Input records
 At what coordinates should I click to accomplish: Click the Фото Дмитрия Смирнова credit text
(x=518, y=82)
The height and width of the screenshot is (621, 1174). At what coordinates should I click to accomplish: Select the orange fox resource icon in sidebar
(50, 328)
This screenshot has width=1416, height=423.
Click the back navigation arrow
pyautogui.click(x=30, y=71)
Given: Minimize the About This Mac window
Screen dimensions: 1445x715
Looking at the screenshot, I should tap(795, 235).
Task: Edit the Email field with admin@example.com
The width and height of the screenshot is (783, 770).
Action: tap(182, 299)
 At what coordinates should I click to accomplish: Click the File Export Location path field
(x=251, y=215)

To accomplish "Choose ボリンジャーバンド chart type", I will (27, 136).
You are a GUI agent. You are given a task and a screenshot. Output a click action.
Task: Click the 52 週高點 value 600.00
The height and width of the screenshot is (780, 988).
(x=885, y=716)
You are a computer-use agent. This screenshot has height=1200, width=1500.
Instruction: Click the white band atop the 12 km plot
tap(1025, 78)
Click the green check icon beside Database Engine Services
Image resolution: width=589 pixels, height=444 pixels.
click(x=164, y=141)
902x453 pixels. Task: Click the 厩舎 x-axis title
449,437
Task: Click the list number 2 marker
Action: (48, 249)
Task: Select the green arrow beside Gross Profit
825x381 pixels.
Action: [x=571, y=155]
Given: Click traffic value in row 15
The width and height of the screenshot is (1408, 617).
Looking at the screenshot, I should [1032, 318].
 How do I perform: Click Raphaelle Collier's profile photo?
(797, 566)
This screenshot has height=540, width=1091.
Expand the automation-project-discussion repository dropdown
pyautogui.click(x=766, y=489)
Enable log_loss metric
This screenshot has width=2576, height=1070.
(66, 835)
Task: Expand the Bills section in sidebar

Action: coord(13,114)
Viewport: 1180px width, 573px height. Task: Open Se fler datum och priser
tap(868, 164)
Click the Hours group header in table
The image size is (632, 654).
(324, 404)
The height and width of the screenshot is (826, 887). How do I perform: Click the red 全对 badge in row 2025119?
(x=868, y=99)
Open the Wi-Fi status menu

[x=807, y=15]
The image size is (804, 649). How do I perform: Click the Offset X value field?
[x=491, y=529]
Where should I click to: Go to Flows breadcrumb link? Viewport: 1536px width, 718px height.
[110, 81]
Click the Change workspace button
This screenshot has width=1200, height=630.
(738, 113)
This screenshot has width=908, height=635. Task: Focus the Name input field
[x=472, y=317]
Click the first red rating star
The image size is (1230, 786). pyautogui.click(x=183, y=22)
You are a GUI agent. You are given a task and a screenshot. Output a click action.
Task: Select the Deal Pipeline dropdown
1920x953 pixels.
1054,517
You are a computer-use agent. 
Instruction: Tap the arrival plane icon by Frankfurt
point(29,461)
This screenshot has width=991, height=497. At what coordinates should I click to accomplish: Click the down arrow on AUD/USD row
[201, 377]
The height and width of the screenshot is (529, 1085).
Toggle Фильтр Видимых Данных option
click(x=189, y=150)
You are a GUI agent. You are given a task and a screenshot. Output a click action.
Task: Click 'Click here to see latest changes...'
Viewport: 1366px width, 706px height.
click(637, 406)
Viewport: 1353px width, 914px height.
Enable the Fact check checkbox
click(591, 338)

Exercise
Which lines in the records above contain the word "computer"? Copy each one.

Result
You are a computer-use agent. This screenshot has height=1200, width=1500.
You are a computer-use agent. 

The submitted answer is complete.